E gli occhi le divennero grigi.
E i capelli le divennero bianchi.
“Che cazzo sta succedendo?” gridava.
Ma non la sentiva nessuno.
Nessuno.
Tutti si comportavano come se lei fosse quella di sempre.
Come se le gambe fossero solo appesantite dalla fatica.
Come se quei capelli fossero la giusta conseguenza del tempo che passava.
Come se quegli occhi fossero solo stanchi.
Come se le mani potessero fare ancora cose semplici. Come è semplice scrivere.
Pietrificata, mentre il mondo le si muoveva attorno alla velocità di sempre, ebbe solo la forza di chiudere gli occhi. Quegli occhi abituati a vigilare su tutto, un giorno si piegarono su loro stessi e prima che si chiudessero del tutto si sentì pervasa dal senso di colpa.
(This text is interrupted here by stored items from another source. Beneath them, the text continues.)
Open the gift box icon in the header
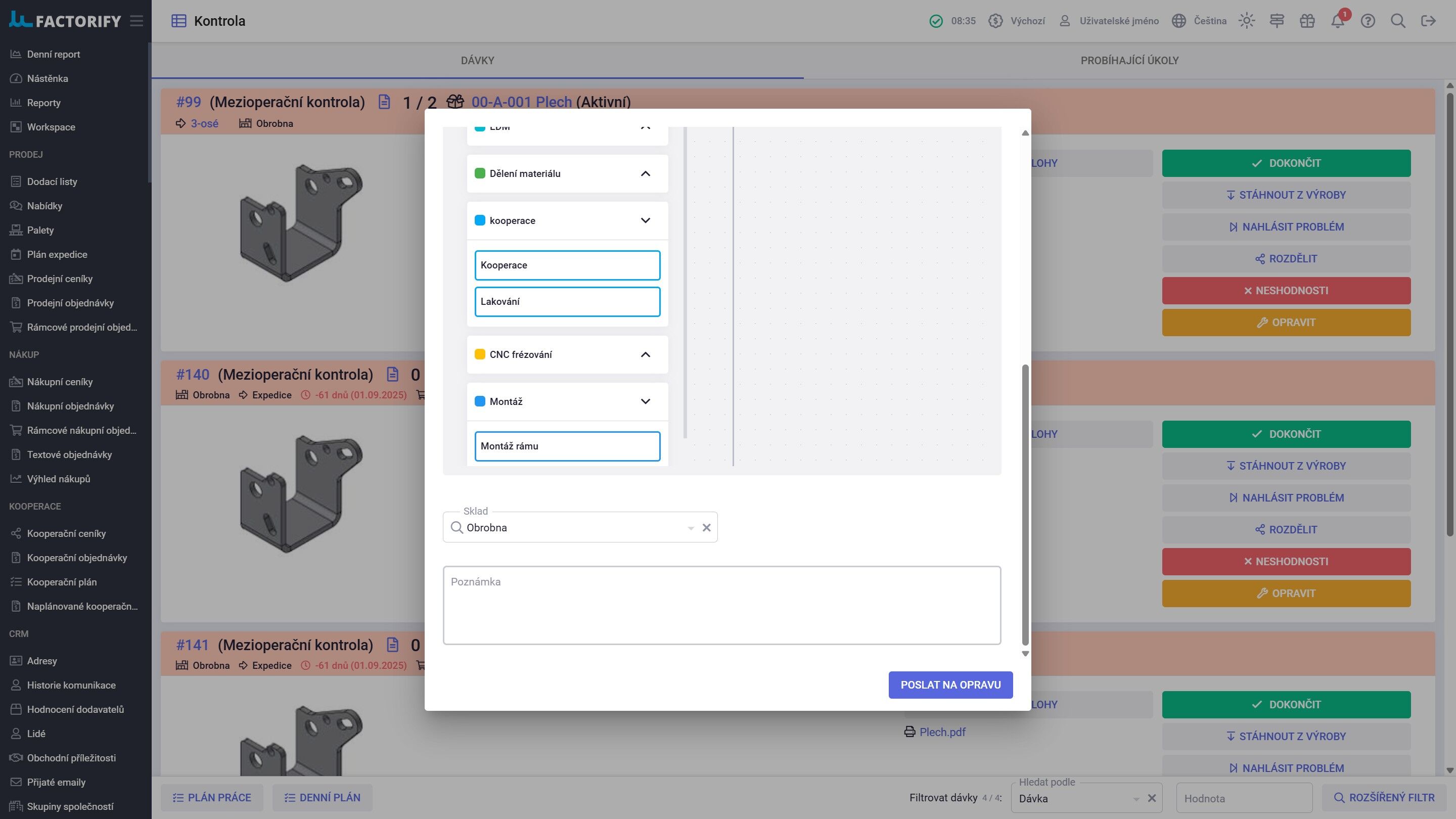The width and height of the screenshot is (1456, 819). click(x=1307, y=21)
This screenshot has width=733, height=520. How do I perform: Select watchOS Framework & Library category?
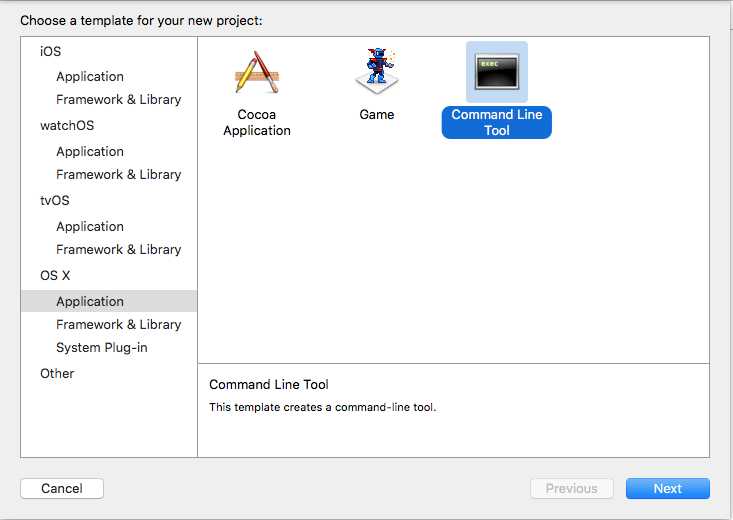point(119,174)
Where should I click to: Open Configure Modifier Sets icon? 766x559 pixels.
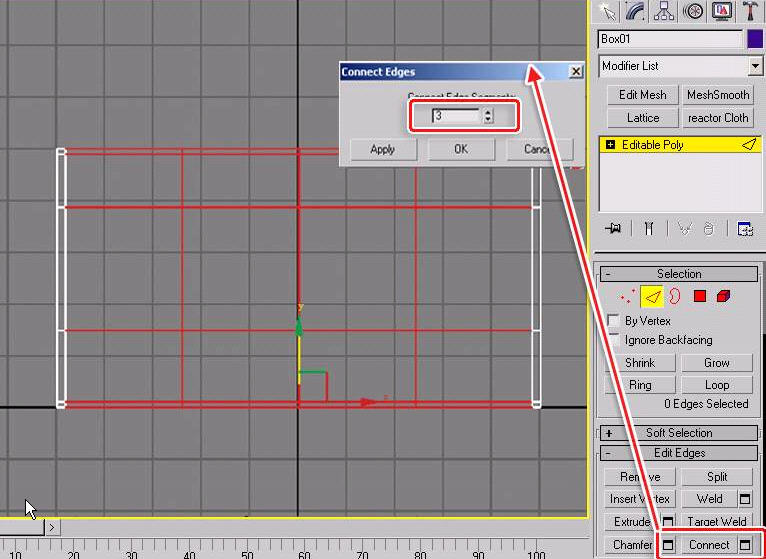pyautogui.click(x=745, y=229)
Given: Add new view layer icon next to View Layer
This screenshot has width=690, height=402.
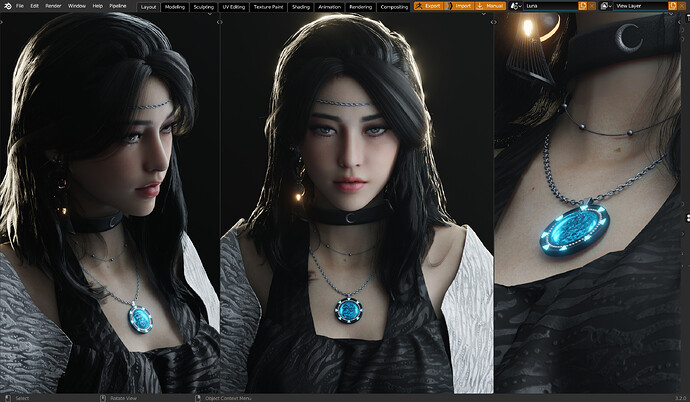Looking at the screenshot, I should 672,6.
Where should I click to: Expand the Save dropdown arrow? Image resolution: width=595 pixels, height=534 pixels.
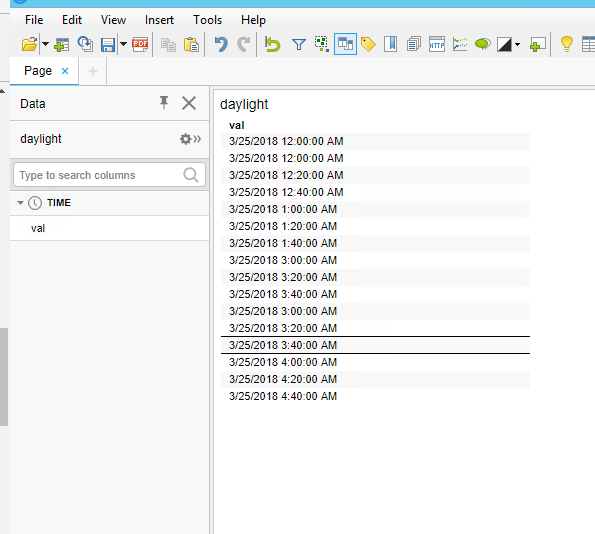[123, 44]
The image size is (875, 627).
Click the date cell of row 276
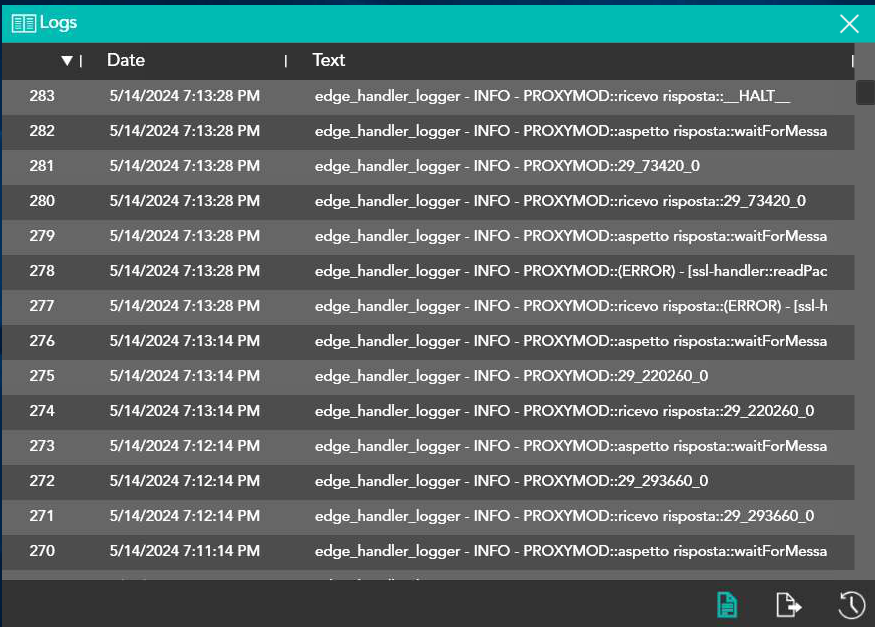pos(184,341)
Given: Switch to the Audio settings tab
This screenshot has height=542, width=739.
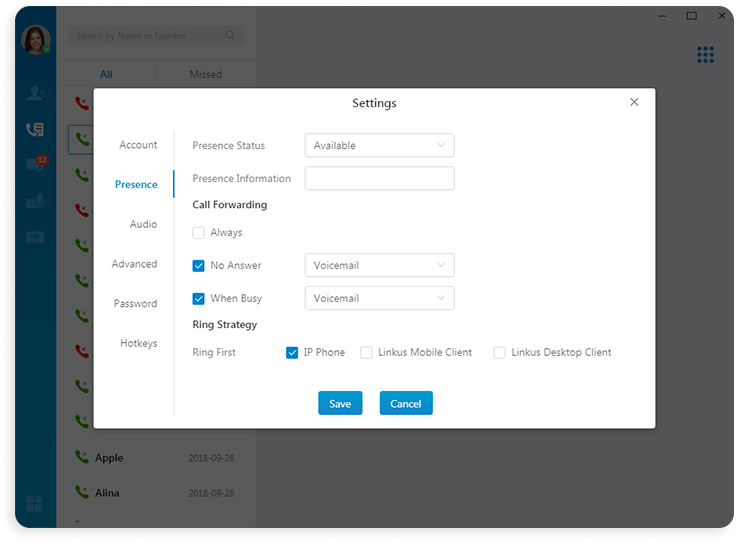Looking at the screenshot, I should tap(143, 225).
Chi avrebbe vigilato sui suoi figli?
E il suo Principe sulla moto? Chi si sarebbe presa cura di lui?
Ma lei non ce la faceva.
Cazzo non ce la faceva.
E non era colpa sua.
Lei chiudeva gli occhi perché non poteva fare diversamente.
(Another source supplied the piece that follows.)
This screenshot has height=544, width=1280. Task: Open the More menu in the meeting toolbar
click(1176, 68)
Lei chiudeva gli occhi perché le sanguinavano se li teneva aperti.
Cadde in un sonno profondo.
Cadde fino a perdersi in meandri sconosciuti e tutto era sempre più buio e tutto era sempre più nero.
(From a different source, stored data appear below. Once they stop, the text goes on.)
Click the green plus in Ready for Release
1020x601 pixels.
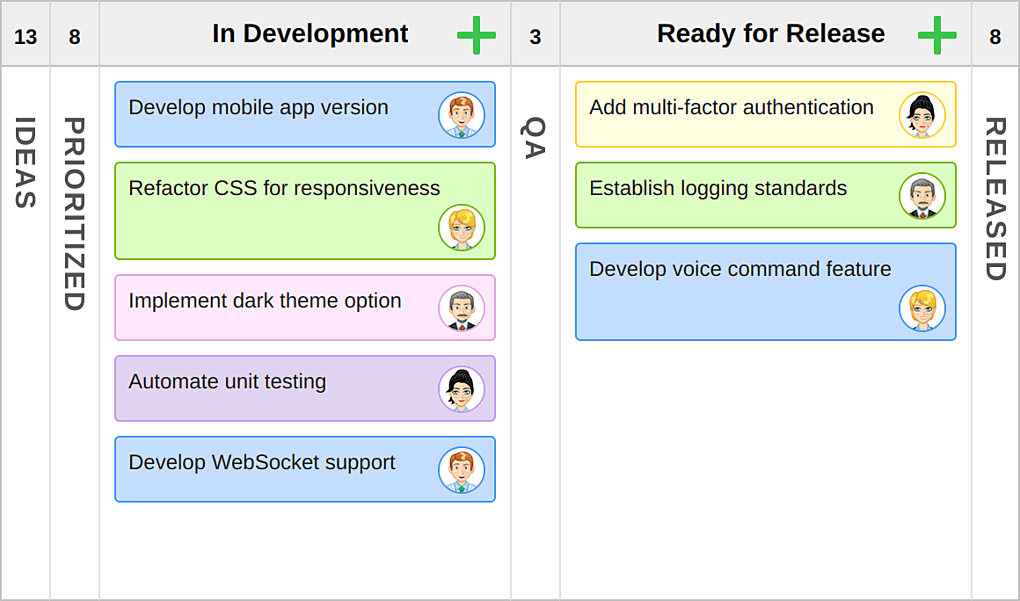pyautogui.click(x=937, y=36)
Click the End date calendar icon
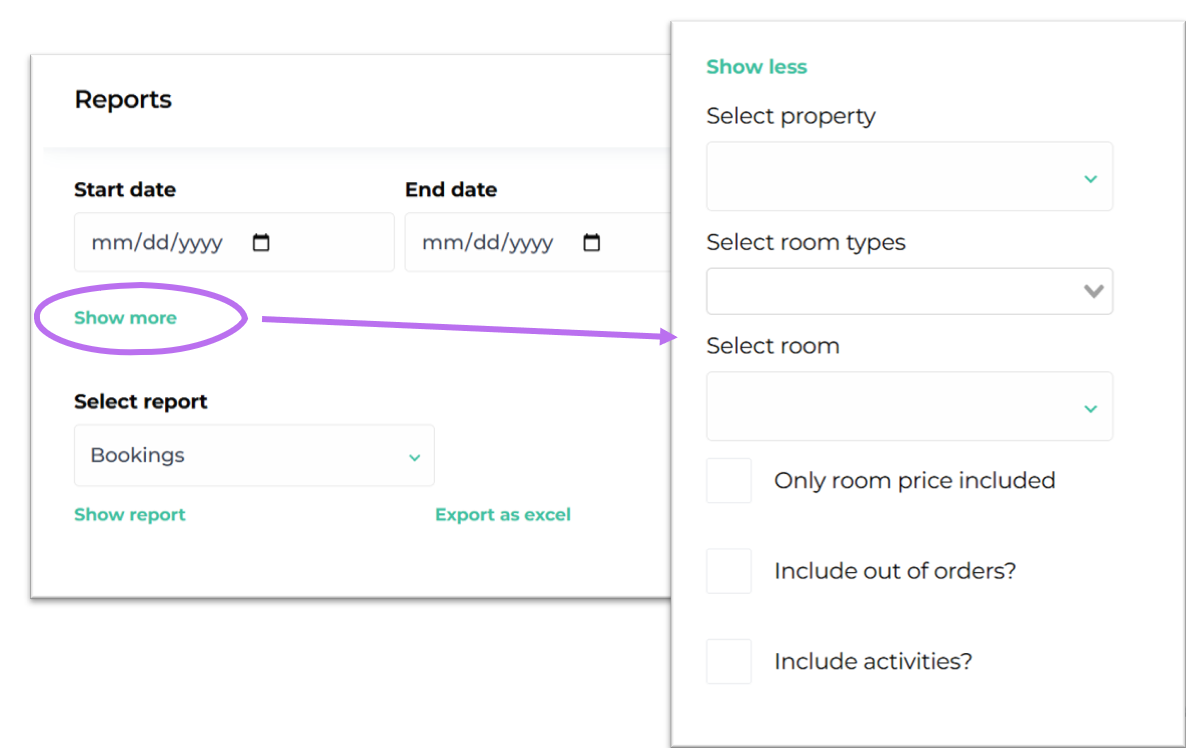The width and height of the screenshot is (1186, 748). point(592,243)
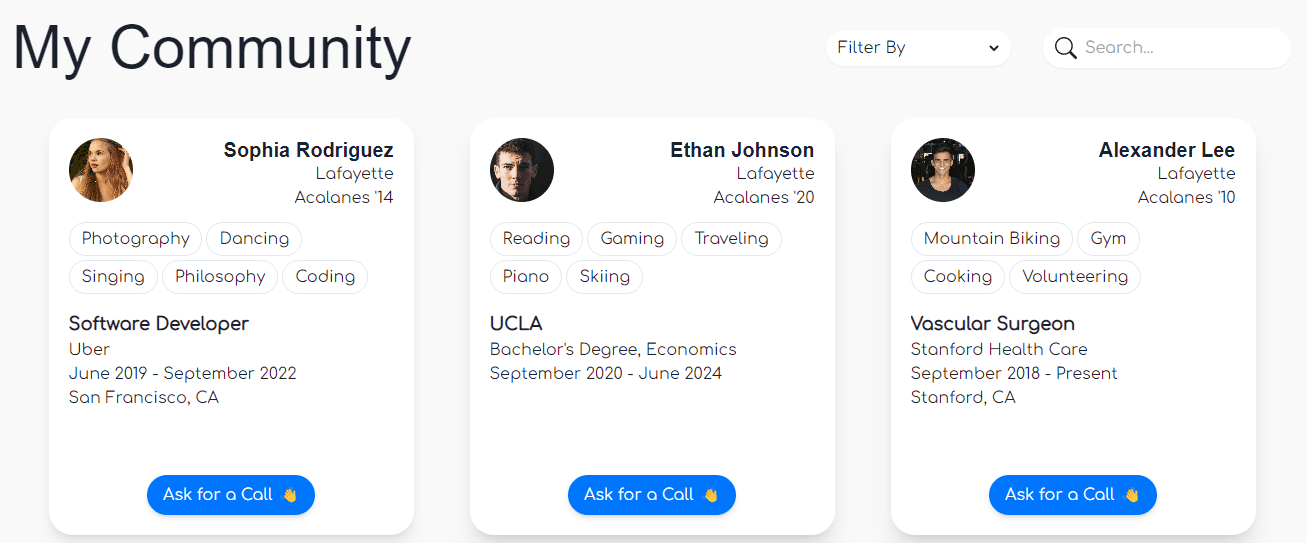Focus the Search input field

point(1180,48)
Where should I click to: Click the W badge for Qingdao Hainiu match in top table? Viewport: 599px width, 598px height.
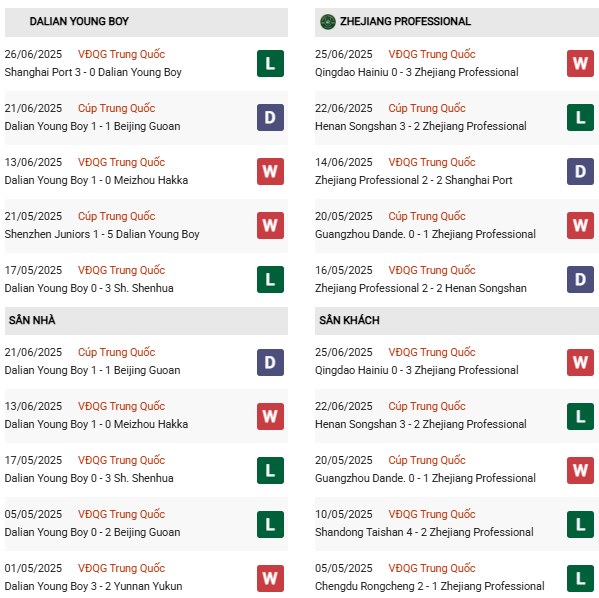pos(580,63)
Ma, finalmente, in mezzo a quelle ombre, riuscì a distinguere delle immagini e quando, lentamente, riprese coscienza, si ritrovò sospesa nell’aria e seduta su un filo d’argento che univa due stelle.
E lì si accorse di non essere da sola. Accanto a lei c’era una bambina dai lunghi capelli scuri e con due occhi da cerbiatta.
Era vestita da Principessa ed era strano, perché non era carnevale e non le sembrava di certo il posto migliore per indire una festa in maschera.
“Chi sei?” le chiese con un fil di voce.
“Ciao, io sono Sofia, ho trent’anni e voglio fare la Principessa. Scappo dalla terra del “non definito” perché mi fa paura. Sto cercando una favola tutta mia per restarci dentro il più possibile. E tu chi sei?”
“Io sono Beatrice ho 37 anni e le principesse mi fanno schifo!”
“Ah, bene! Perché le Principesse ti fanno schifo?”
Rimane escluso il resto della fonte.